Ссылки для упрощенного доступа

Антрополог Илья Утехин - о памяти как поле битвы


Партизан Василий Кононов стал одним из символов постсоветской истории, вокруг которых идут ожесточенные дискуссии
Партизан Василий Кононов стал одним из символов постсоветской истории, вокруг которых идут ожесточенные дискуссии
Очередная годовщина победы над фашистской Германией вызвала новую волну дискуссий вокруг понимания итогов Второй мировой войны в постсоветских государствах.

Во Львове в День Победы произошли столкновения между украинскими националистами и активистами пророссийских организаций. Латвии дискутируют сторонники и противники воздвижения памятника недавно скончавшемуся советскому партизану Василию Кононову, которого власти республики пытались привлечь к ответственности за расстрел в годы войны мирных жителей. Власти Грузии настаивают на том, что День Победы их страна должна отмечать не 9 мая, согласно советской традиции, а на день раньше, как большинство стран Европы.

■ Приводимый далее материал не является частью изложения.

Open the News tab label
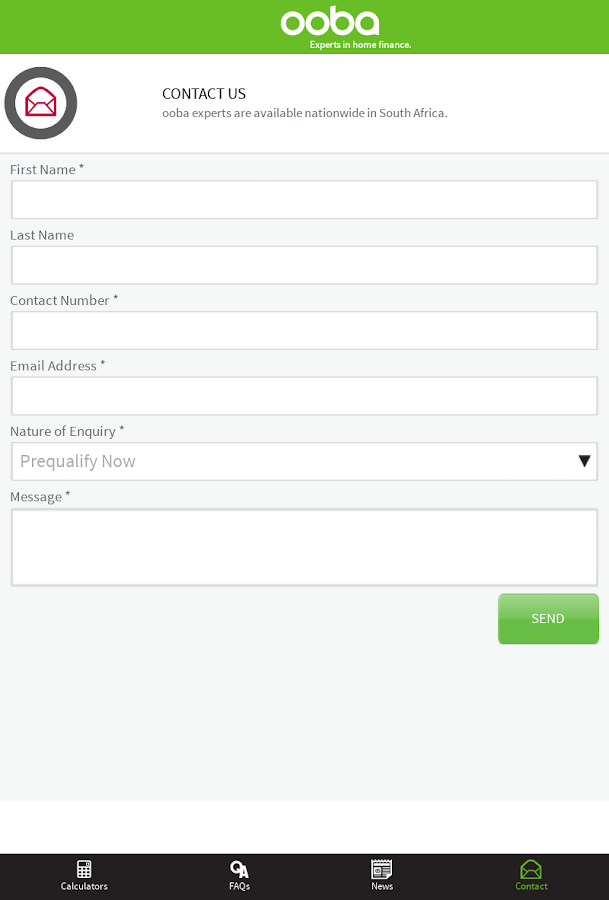Image resolution: width=609 pixels, height=900 pixels. (382, 887)
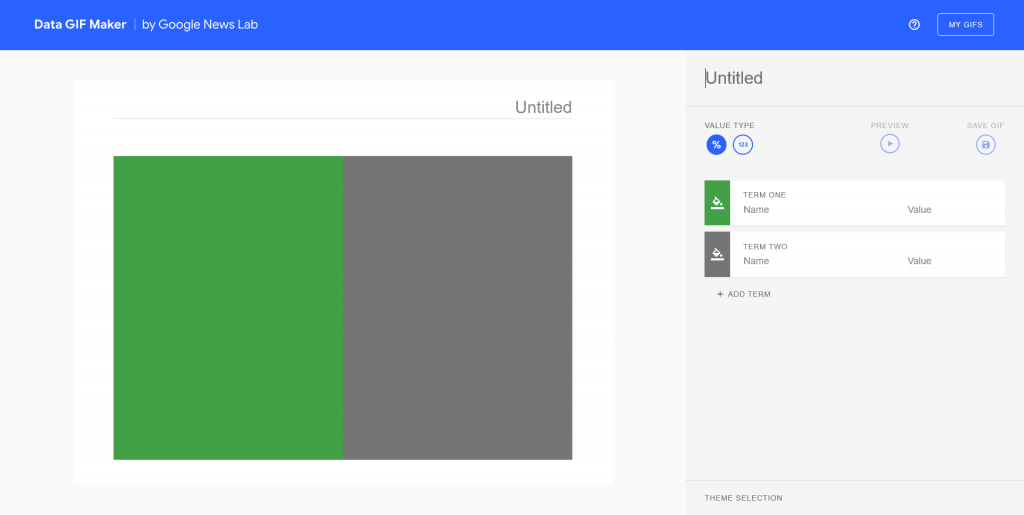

О том, почему вопросы-символы прошлого вызывают столь резкое столкновение мнений, обозреватель РС беседует с петербургским антропологом Ильей Утехиным:

- Происходит столкновение "советского" сознания и постсоветских реалий на окраинах рухнувшей империи. Постсоветские реалии выводят символические точки из привычного "календарного сценария" в какое-то новое пространство. Символы перестают работать в том качестве, в каком они работали раньше. Они продолжают передавать смысл реальности, но наряду с теми символами, которые были созданы в советское время, возникают альтернативные версии. И здесь очень к месту метафора – "память как поле боя". И даже такие вроде бы незначительные вопросы, когда отмечать День победы - 8 или 9 мая, становятся предметом актуальных политических споров и поляризации общества.

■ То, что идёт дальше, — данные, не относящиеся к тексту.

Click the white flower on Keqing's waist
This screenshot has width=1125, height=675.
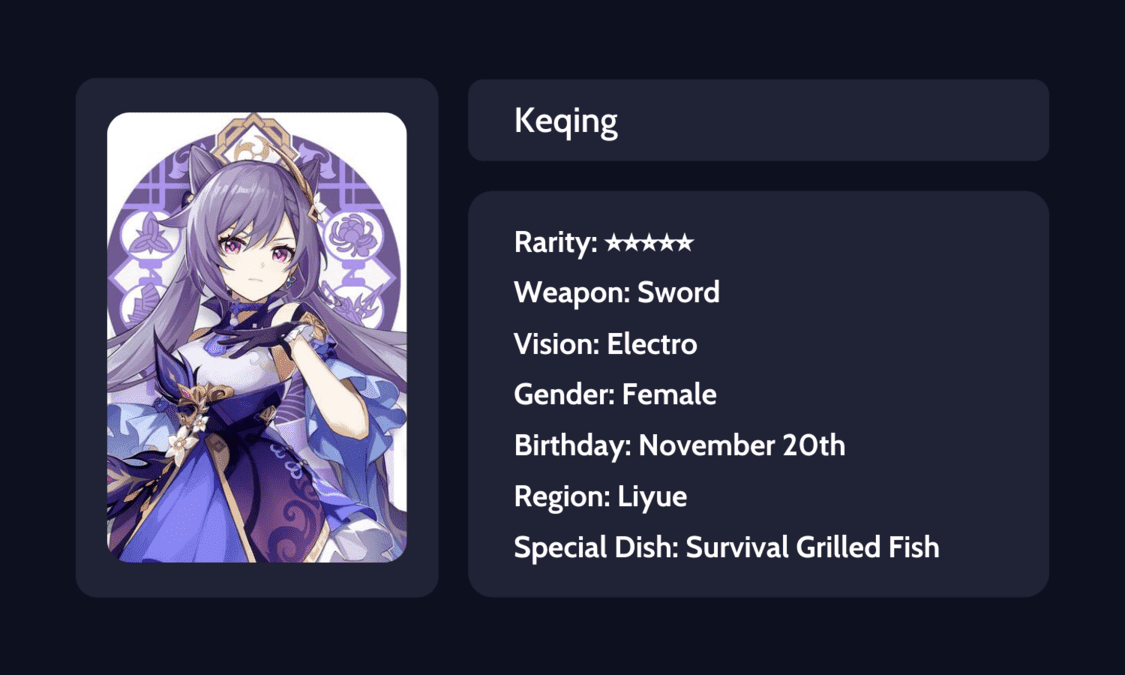pyautogui.click(x=182, y=440)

Казалось бы, такого рода споры должны уже уйти в прошлое. Все-таки со времен распада Советского Союза прошло уже два десятилетия. Приходит новое поколение, рожденное после советской эпохи. Для него эти символы просто-напросто не работают, возникает новая волна национализма, которая служит становлению новых идентичностей; с другой стороны существует большой слой бывших советских людей - они никуда не делись, и это не только ветераны, а все, кто жил при советском строе, их миллионы, десятки миллионов. Поэтому говорить о том, что Советский Союз растворился в воздухе... Нет, он просто живет в других условиях.

- Имеет ли место возобновление советского типа общественного сознания?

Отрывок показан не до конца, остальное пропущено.